Iowa GOP Needs (more than a ) Sound Sound Byte

The Obstructed View


PATE’S Sound Sound Byte

by Sam Osborne
 
The Republican Party of Iowa
Central Committee and a forum of 75 activists and officeholders from around the state have been listening to some ideas from six contenders that would like to succeed Stew Iverson as GOP state chair.  
 
If one were to wish that the party continues its march into oblivion, best hope that they will be swayed by the absolutely neat on-message idea suggested by contender Paul Pate, a former Secretary of State and past mayor of Cedar Rapids .  As Pate sees it, the debacle suffered in the last election can be attributed to nothing more than a failure in trash talk.  Pate told the assembled faithful that “People are getting desensitized to it (the old Democrat tax and spend message) … What we have to do as a party is come up with that sound byte.
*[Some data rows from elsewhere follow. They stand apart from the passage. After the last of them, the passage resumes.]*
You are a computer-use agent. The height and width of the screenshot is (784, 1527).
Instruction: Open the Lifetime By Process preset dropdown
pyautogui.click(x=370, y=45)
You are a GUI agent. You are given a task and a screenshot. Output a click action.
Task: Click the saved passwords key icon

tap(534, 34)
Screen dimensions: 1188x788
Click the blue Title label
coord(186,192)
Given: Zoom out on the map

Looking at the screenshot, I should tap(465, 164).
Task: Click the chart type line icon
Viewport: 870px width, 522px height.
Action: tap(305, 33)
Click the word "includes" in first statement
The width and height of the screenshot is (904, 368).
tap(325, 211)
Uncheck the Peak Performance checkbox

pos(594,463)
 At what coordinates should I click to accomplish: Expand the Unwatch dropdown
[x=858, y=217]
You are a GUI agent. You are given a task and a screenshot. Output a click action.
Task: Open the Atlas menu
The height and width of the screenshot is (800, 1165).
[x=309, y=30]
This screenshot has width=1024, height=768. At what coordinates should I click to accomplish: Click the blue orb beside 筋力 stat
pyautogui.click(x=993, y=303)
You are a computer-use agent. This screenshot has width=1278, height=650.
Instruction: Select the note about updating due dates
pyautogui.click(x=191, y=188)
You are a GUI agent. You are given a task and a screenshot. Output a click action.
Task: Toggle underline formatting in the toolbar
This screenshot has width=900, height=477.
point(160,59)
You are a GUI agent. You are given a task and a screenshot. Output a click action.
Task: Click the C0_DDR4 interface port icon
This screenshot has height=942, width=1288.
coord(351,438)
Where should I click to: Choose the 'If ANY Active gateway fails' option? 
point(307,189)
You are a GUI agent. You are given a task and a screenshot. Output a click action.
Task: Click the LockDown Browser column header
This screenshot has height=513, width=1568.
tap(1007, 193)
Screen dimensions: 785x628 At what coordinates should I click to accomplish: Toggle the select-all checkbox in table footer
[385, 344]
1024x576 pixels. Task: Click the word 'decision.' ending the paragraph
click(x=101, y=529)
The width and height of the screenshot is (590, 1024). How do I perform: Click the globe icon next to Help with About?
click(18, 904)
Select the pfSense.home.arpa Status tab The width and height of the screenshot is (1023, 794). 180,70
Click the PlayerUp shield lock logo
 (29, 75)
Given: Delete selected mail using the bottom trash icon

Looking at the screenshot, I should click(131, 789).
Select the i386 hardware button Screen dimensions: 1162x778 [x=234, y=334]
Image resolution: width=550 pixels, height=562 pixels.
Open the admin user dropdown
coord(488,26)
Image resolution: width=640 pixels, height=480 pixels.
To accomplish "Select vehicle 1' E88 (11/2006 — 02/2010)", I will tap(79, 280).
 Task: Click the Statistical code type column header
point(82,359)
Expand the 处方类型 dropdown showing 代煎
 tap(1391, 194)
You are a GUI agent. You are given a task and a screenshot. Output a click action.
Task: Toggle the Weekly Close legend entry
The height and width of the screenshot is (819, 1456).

That's what it comes down to: What is the sound byte for '09 and 2010?”
 
For internal and not external consideration, let me suggest a thought based upon words spoken by the first Republican to get elected to the presidency of the United States of America , Abraham Lincoln:  “We were once the party that ensured ‘that government of the people, by they people and for the people would not perish from the earth.’”
 
Two thirds of the American people don’t care what the Republican Party wants people to think about Democrats, or about a sound byte that might set everyone thinking nice thoughts about Republicans.  People care about their lives and the good state of the country in which they can enjoy the fruits of their labors. 
 
If Republicans cannot get past their favorite mantras and self-centered outlook, like other parties that got hung up on themselves, the GOP will fade into oblivion.  It was the Grand Old Party because Lincoln insisted in government of the people, by the people and for the people.
 
Republicans, the nation ain’t about you.  Your me-me-me conservatism has bent back around to byte you in your retreating arses.
 
“The modern conservative is engaged in one of man's oldest exercises in moral philosophy; that is, the search for a superior moral justification for selfishness.” ~ John Kenneth Galbraith

Sam
Osborne, former college professor and business department chair,
Ellsworth Community College; former editorial writer and opinion page editor,
Iowa City Press-Citizen; and currently out to pasture drinking too much
coffee.   The Obstructed View will appear on these blog pages weekly, more or less.